At noon, after a snowstorm the day before and then overnight freezing, every tree was covered in crystallized snow, every icy white branch and twig defined against the sunny sky at a level of precision rivaling that of the definition of the same trees, when bare of snow and leaves, backlit by certain special dusks.

Even in my bulky-yarn handmade knit hat, with my huge scarf wrapped twice around my neck, in the puffy men’s winter jacket I got at CVS for twenty dollars, wearing the sturdy men’s winter gloves I bought at Stop & Shop, and after being outside for only a minute, I was shivering as I was walking up his front steps. He came down to the door pretty quickly after I rang the bell. I had never seen him up-close before; he looked even better than I expected. He was wearing a T-shirt, shorts — those long shorts — and heavy white socks. He smiled at me and said, “Hi.”

“Hi,” I said. “I’m your neighbor. I brought you some lemonade. It’s here, in this thermos-like cup to keep it from getting warm.”

He laughed. “Thank you,” he said. He took the cup from me. “Would you like to come in?”

“Do you have any vodka?” I asked.

“Vodka? No, I don’t. I have some beer,” he said.

“Yeah, vodka. It just occurred to me that lemonade and vodka is a mixed drink, though I really don’t know anything about mixed drinks. I thought that maybe if you didn’t like the lemonade alone, it would taste better with vodka. But vodka is tasteless, right?” I still hadn’t accepted his invitation to go in.

He said, “I don’t really know anything about mixed drinks either. Please come in — you’re shivering.”

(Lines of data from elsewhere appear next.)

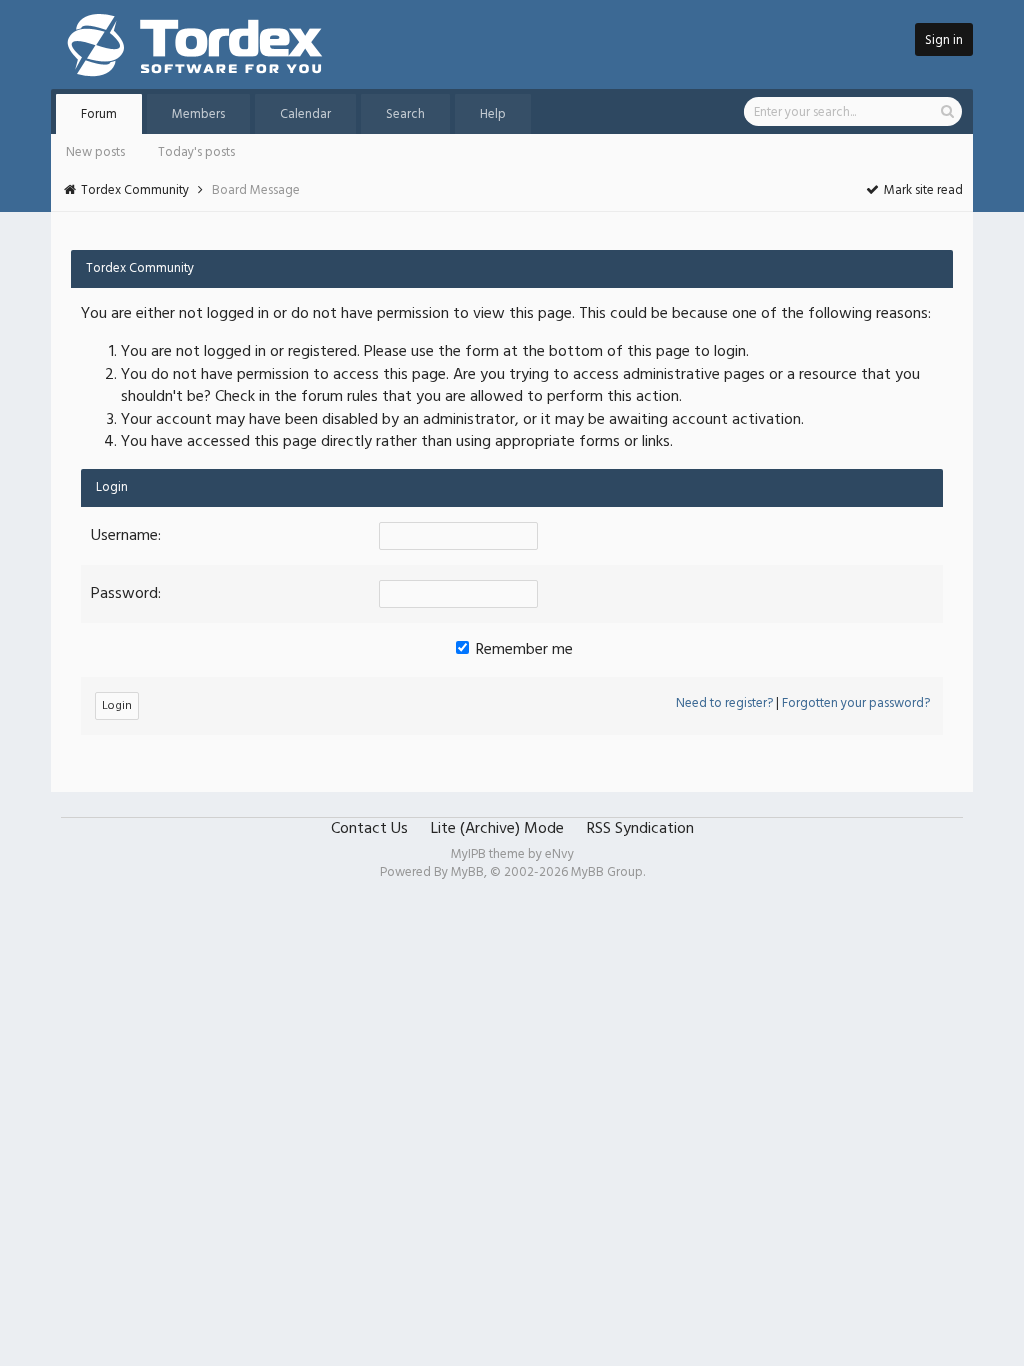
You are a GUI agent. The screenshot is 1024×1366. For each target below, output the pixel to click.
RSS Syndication (640, 829)
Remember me (522, 650)
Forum (99, 114)
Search (405, 114)
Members (198, 114)
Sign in (944, 40)
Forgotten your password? (856, 703)
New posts (95, 152)
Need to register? (724, 703)
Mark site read (922, 190)
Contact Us (369, 829)
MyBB (467, 872)
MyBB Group (607, 872)
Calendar (305, 114)
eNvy (559, 854)
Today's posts (196, 152)
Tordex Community (135, 190)
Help (493, 114)
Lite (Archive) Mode (497, 829)
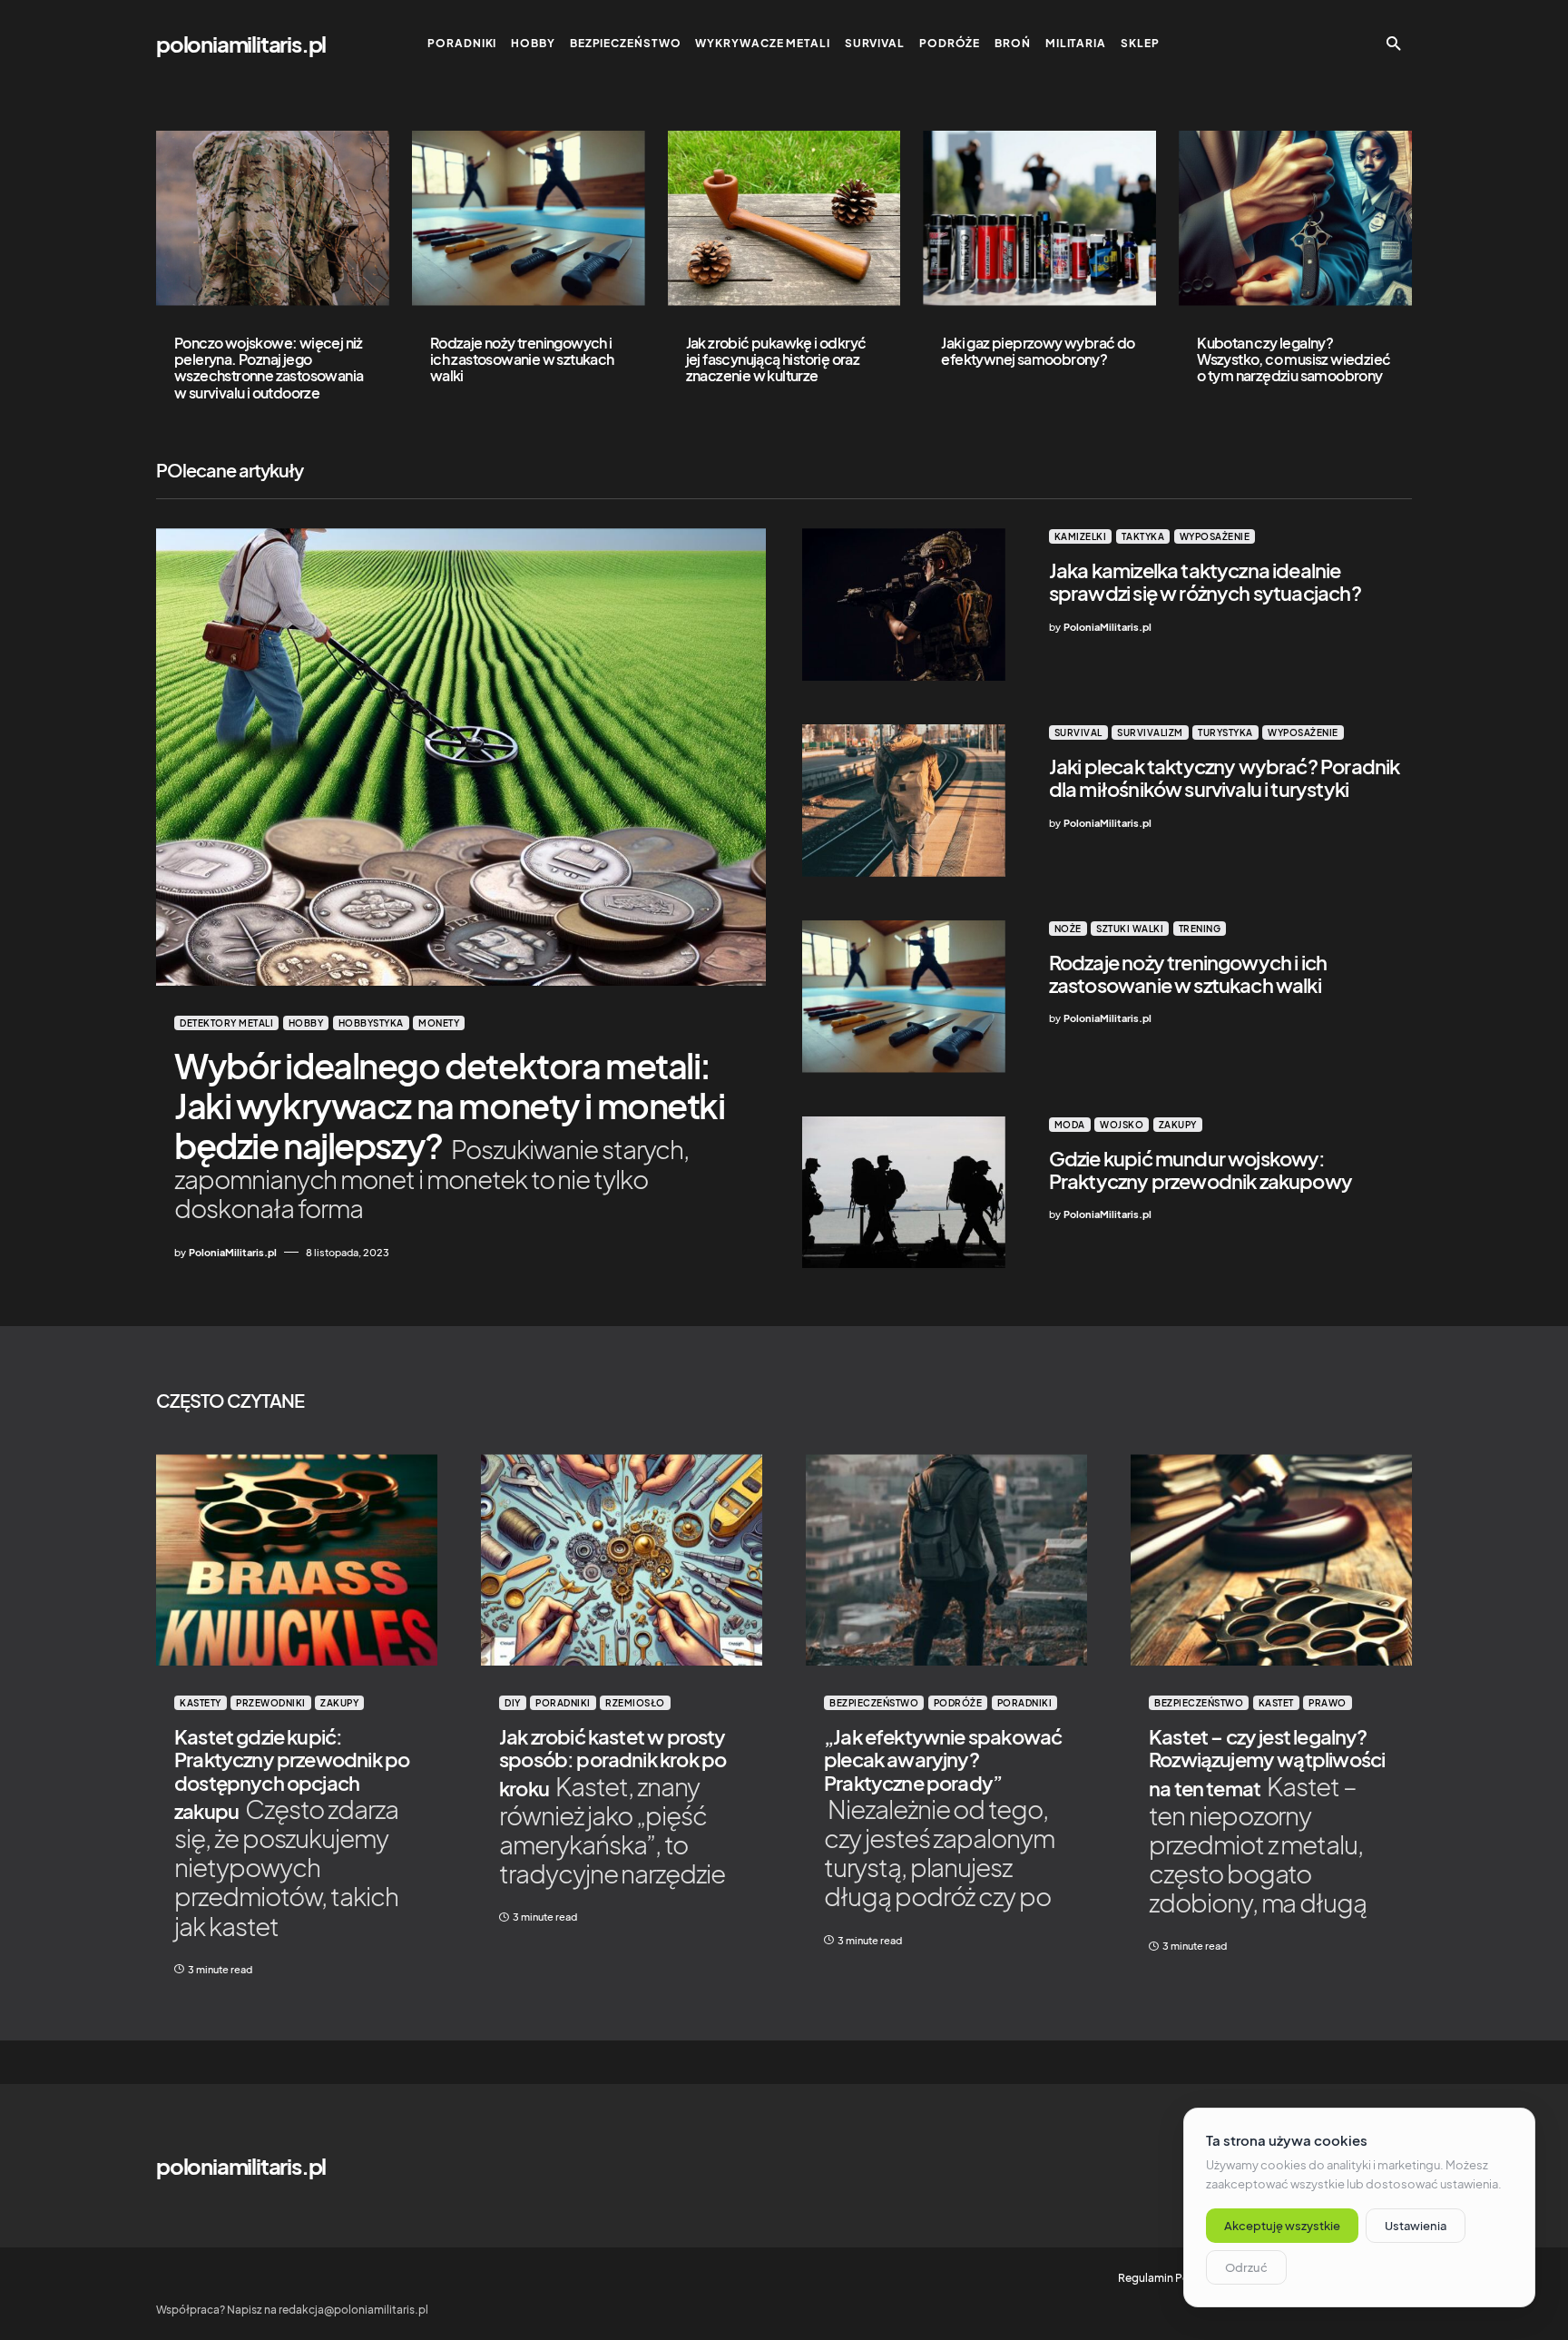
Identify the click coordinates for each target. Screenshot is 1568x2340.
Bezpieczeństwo (873, 1702)
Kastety (200, 1702)
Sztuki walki (1129, 928)
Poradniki (563, 1702)
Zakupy (1178, 1124)
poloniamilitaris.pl (241, 43)
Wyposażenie (1215, 536)
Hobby (306, 1023)
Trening (1200, 928)
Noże (1068, 928)
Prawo (1327, 1702)
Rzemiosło (635, 1702)
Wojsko (1121, 1124)
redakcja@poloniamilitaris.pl (353, 2309)
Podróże (958, 1702)
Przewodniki (271, 1702)
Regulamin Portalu (1165, 2278)
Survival (1078, 732)
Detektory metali (226, 1023)
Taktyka (1143, 536)
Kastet (1276, 1702)
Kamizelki (1080, 536)
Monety (438, 1023)
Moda (1069, 1124)
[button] (1394, 43)
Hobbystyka (371, 1023)
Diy (513, 1702)
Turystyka (1225, 732)
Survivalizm (1150, 732)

I was afraid I wouldn’t stop shivering when I got inside. At least my teeth weren’t chattering. But being with him was warming me up.

How had I lived here for four years and only noticed him recently? This guy that I was now completely in love with — how much time had I wasted? I never even wanted to go back home — all sixty yards away — except to get my cat. I had barely met him, yet I never wanted to leave him.

He gestured for me to go first up his inside stairs, and he followed me. I took off my hat as I got to the top of the stairs.